» **About this exercise**: Lines in the listing below containing the string "agent" are to be identified and copied.

» **Task material**:
============

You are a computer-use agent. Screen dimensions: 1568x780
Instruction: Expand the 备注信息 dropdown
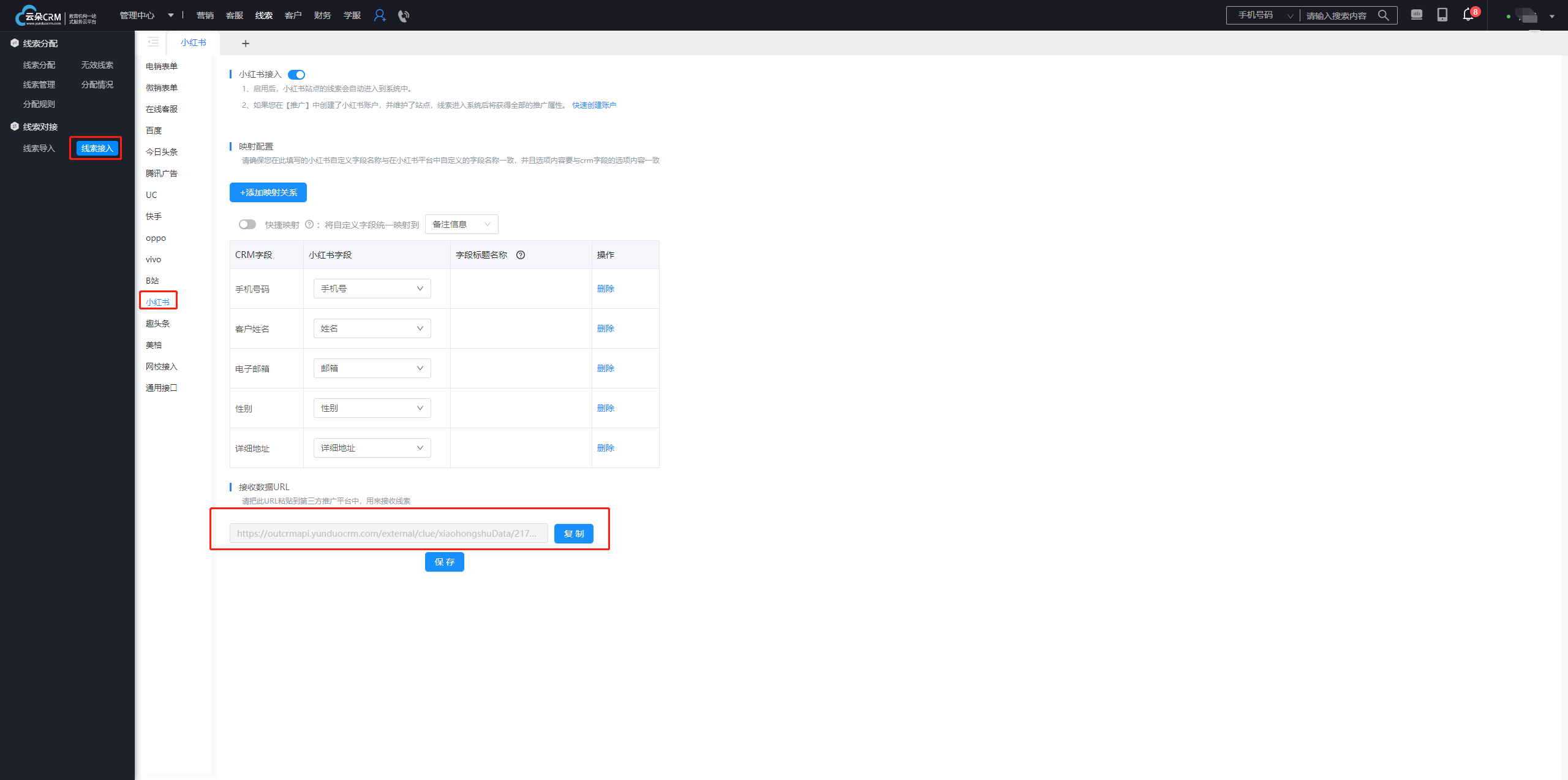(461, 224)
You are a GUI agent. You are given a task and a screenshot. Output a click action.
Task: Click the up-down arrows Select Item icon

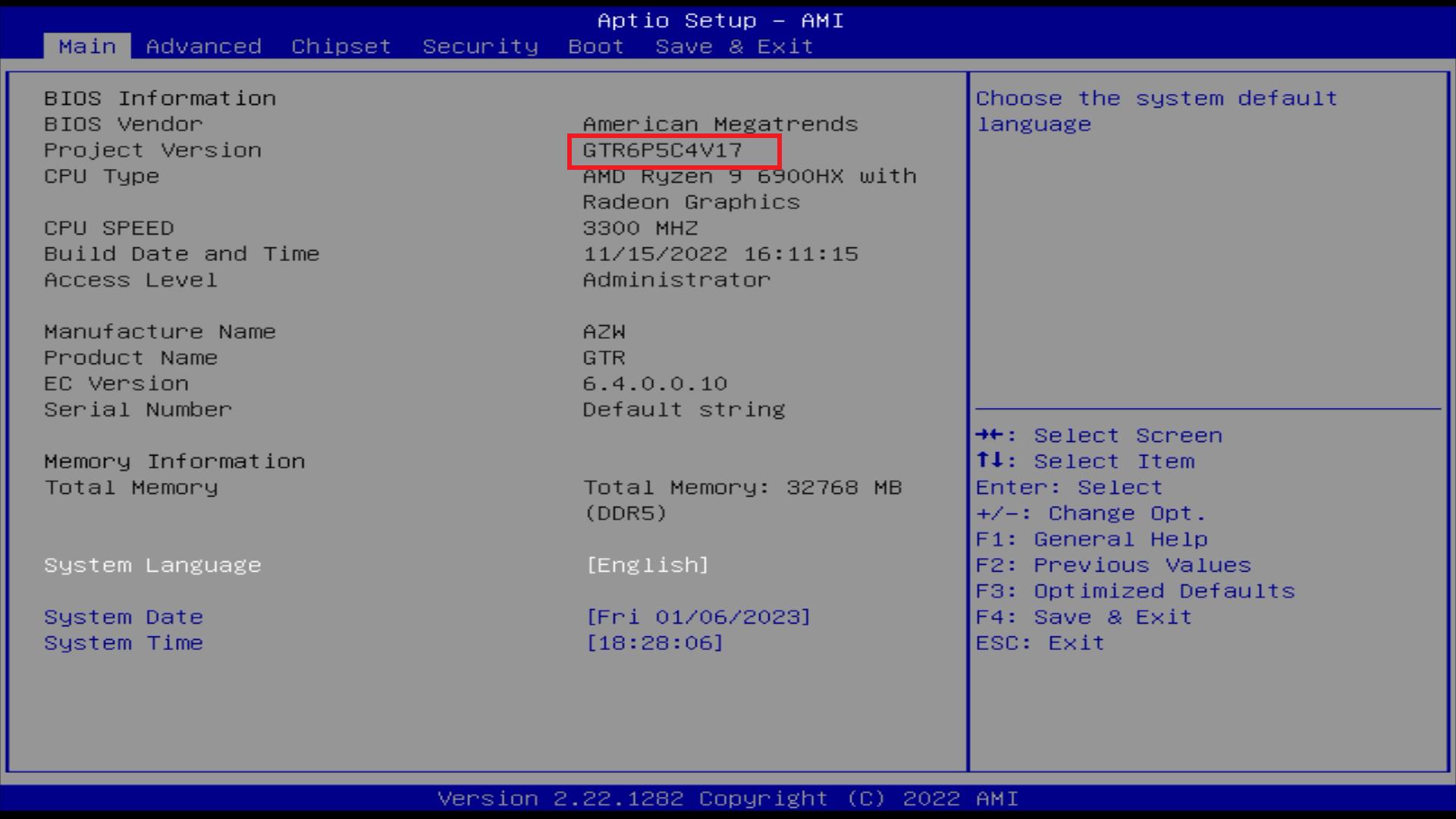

============

» **Answer to the problem**:
You are a computer-use agent. Screen dimensions: 1568x780
You are a GUI agent. You are given a task and a screenshot. Output a click action.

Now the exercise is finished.